Uma ligeira claridade rosada tornava-se visível na linha do horizonte a leste.
Fred fez o carro baixar um pouco, e Harry viu uma colcha de retalhos feita de campos e arvoredos.
— Moramos um pouquinho fora da cidade — disse Jorge. — Ottery St. Catchpole...
O carro voador continuava a descer. A auréola escarlate do sol agora brilhava por entre as árvores.
— Pousamos! — exclamou Fred quando, com um ligeiro solavanco, eles tocaram o chão.
Tinham pousado ao lado de garagem desmantelada num pequeno quintal, e Harry olhou pela primeira vez para a casa de Rony. Parecia ter sido no passado um grande chiqueiro de pedra, que foram acrescentando cômodos aqui e ali até ela atingir os andares e era tão torta que parecia ser sustentada por mágica (o que, Harry lembrou a si mesmo, era provável).
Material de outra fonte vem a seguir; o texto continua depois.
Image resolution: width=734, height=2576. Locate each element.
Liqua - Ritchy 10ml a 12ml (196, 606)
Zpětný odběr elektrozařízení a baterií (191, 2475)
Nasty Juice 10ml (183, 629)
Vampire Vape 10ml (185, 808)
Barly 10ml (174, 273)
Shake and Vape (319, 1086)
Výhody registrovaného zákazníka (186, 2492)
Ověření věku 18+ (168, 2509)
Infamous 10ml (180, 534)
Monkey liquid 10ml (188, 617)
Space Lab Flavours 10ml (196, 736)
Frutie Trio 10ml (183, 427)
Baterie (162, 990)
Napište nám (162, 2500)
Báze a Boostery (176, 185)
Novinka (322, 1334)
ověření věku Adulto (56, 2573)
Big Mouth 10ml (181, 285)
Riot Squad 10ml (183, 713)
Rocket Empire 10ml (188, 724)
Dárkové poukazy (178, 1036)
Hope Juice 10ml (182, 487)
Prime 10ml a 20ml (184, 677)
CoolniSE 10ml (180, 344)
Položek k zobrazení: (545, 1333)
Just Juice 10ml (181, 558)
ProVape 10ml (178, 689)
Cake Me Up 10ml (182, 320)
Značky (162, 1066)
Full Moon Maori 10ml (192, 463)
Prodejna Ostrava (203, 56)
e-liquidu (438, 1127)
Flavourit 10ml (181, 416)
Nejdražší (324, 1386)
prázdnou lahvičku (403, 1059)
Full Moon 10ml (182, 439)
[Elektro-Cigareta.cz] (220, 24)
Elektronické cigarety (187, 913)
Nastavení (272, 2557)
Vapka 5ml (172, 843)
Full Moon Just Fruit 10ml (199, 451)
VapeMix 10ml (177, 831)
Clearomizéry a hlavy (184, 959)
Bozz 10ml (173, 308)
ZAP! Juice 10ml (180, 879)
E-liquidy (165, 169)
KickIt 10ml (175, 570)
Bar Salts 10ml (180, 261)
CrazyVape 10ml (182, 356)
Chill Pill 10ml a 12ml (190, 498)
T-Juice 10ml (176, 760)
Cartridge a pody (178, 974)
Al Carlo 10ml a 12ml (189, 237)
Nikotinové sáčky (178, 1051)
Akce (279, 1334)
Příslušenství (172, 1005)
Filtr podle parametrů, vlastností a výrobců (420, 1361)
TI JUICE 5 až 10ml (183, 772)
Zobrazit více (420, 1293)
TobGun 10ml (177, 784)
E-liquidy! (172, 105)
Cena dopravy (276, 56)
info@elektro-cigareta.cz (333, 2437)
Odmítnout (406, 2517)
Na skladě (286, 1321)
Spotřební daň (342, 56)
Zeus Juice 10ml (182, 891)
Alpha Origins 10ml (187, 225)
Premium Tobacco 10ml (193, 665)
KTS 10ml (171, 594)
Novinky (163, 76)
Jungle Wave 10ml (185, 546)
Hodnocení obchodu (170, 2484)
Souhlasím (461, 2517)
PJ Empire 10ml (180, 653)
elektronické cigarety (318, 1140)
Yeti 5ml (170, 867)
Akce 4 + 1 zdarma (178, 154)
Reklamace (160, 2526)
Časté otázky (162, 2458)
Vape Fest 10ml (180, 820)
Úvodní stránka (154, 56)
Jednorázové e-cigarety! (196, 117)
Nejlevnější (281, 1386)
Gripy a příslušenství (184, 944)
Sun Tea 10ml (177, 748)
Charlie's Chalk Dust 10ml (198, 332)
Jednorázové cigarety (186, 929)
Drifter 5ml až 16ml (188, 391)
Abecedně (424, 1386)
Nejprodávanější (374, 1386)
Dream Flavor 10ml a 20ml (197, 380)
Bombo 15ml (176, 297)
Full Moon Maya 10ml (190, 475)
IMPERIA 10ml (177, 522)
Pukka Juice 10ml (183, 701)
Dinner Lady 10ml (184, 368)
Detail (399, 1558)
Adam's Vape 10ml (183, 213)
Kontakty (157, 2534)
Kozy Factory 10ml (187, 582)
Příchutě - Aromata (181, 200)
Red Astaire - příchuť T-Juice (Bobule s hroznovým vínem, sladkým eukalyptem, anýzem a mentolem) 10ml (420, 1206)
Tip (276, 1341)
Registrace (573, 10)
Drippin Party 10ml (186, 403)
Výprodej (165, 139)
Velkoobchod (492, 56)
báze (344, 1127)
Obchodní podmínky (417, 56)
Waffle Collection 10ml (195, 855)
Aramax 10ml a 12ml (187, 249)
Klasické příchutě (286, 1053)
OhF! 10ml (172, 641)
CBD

Quatro ou cinco chaminés estavam encarrapitadas no alto do teto vermelho. Em um letreiro torto enfiado no chão, próximo à entrada, lia-se A TOCA. Em volta da porta de entrada encontrava-se uma variedade de botas de borracha e um caldeirão muito enferrujado.
Várias galinhas castanhas e gordas ciscavam pelo quintal.
— Não é muita coisa — disse Rony.
— É maravilhosa — comentou Harry feliz, pensando na Rua dos Alfeneiros.
Eles desembarcaram do carro.
— Agora vamos subir muito quietinhos — recomendou Fred e esperar mamãe nos chamar para tomar o café da manhã.
Eles desembarcaram do carro.
— Então Rony, você desce correndo e diz: "Mamãe, olhe só quem apareceu durante a noite!" e ela vai ficar contente de ver o Harry e ninguém vai precisar saber que saímos voando no carro.
— Certo — concordou Rony. — Vamos Harry, eu durmo no... No alto...
O rosto de Rony ganhou um tom verde esquisito, seus olhos se fixaram na casa. Os outros três se viraram.
A Sra. Weasley vinha atravessando o quintal, espantando galinhas, e para uma senhora baixa, gorducha, de rosto bondoso, era incrível como estava parecendo um tigre de dentes de sabre.
— Ah!— exclamou Fred.
— Essa não! — exclamou Jorge.
A Sra. Weasley parou diante deles, as mãos nos quadris, olhando de uma cara culpada para a outra. Vestia um avental florido com uma varinha saindo pela borda do bolso.
— Muito bem — disse ela.
— Bom-dia, mamãe — disse Jorge, no que ele audivelmente pensou que era uma voz lampeira e cativante.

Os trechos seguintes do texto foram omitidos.